Eddy, 2, had been in there a long time. There was a Christmas decoration on his door, and his bed was surrounded by glass except for the top. The guys reached in and held his hand and showed him the football they were signing. Eddy didn't say anything. But he sat up and watched them like a quarterback.
"Hey Eddy, who's this?" Coyle asked as he picked up a purple dinosaur. "Barney? You like Barney, huh? Barney likes you."
It was the premies that they probably left thinking about. And the parents. One mother proudly lifted her eight pound, seven-ounce baby that was born three months ago at less than two pounds. They were getting ready to go home Friday for the first time.
"He's been lifting, putting in his work," said Gardner as they signed a ball that mother and son would no doubt keep from a special day.
"That's tough. I could never hold a baby like that," said Strait as they left a three-week old that still had two more months left in the hospital. "How would you? Where would you put your hands?"
For awhile, Ann Cunningham took the neo-natal ward off the tour. The players had said it was too heart wrenching, but she got a few to go down there this year.
One of her players, Oregon State wide receiver James Newson, brought some T-Shirts with his picture on the front and his stats on the back. Must be something about those Oregon State receivers.
When Tyrone made a repeat appearance riding a tricycle into the rec room, he started throwing a football again and posing like he was the Heisman.
"Hey, we've got a guy like you. Do you know Chad Johnson?" Coyle asked.
Strait and Gardner do.
"Oh yeah," Gardner said. "The fines."
But this celebration didn't end up on ESPN. After an hour, the players headed back to the buses, to lunch, and to a walk-through.

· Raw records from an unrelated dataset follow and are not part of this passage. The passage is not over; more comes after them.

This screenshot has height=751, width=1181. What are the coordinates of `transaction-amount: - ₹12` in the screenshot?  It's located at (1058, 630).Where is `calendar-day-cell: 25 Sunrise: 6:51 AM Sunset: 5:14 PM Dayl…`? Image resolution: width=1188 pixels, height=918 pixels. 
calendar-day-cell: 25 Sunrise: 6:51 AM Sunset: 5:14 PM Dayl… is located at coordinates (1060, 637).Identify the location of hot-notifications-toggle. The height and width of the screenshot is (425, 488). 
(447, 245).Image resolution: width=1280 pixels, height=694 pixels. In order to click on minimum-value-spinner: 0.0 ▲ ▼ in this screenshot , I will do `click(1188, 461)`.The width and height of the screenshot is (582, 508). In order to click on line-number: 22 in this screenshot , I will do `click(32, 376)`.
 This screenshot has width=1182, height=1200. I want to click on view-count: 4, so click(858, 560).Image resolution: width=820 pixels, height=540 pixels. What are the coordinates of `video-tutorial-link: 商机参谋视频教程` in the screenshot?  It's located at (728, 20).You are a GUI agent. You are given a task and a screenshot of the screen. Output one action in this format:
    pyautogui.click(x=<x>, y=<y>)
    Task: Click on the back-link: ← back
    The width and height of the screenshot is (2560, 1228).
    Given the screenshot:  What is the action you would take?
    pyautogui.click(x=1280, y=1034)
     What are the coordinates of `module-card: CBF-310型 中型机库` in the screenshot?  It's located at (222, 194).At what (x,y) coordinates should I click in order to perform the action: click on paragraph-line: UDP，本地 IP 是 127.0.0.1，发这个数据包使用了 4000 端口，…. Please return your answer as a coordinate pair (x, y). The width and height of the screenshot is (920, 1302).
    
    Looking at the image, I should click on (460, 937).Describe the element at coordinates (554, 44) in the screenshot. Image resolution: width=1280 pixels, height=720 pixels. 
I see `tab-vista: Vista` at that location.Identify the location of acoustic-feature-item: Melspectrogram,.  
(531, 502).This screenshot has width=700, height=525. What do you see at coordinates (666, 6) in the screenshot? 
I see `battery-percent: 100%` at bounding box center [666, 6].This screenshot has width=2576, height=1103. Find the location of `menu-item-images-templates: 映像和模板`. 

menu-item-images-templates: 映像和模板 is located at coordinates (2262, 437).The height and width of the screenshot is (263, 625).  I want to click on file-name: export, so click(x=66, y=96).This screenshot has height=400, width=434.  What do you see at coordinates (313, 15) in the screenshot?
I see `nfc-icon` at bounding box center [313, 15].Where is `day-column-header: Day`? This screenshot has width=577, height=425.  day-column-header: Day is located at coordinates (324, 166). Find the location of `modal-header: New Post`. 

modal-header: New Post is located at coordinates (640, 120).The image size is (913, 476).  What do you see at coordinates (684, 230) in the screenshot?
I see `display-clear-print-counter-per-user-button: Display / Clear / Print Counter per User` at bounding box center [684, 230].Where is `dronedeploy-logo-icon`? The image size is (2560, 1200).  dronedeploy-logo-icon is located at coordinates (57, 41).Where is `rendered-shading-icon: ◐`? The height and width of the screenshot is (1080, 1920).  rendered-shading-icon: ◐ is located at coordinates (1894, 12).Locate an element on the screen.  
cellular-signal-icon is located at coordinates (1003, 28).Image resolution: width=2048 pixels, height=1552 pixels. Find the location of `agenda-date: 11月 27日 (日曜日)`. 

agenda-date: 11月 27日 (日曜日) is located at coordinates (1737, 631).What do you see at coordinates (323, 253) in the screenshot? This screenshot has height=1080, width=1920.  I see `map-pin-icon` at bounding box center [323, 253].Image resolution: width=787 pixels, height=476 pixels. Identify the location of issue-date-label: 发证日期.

"They don't have to come. They didn't have to wake up early in the morning, but they did," Ann Cunningham said. "That says something about them. I say it every year and it sounds trite. But every group is always the nicest."
A few hours later, she is answering jangling phones in the Senior Bowl office even though she is the hospital's associate director of development.
"The Senior Bowl is one of our leading benefactors," Ann Cunningham says . "So every year I volunteer and help here the week of the game. Right now, they're renovating our lobby. They've renovated our therapy machines and they gave us funding to put computers in our oncology ward. So now the children can play on the computers while they're getting treatment."
They gave the players juice and cookies and let some of them ride on the souped-up golf carts they use to shuttle patients to appointments, another item funded by the Senior Bowl.
No, it won't make big news like Strait's two interceptions did in Thursday's practice and Colclough's week-long climb from obscurity.
But it happened. Maybe tired. Maybe trite. But at least for an hour in the jungle that is now pro sports, it was honest and good.
"It reminds you," Strait said, "that there are more important things than football."
At her volunteer desk, a grateful Ann Cunningham could only hope "they keep going to these hospitals. I tell them people remember it for the rest of their lives."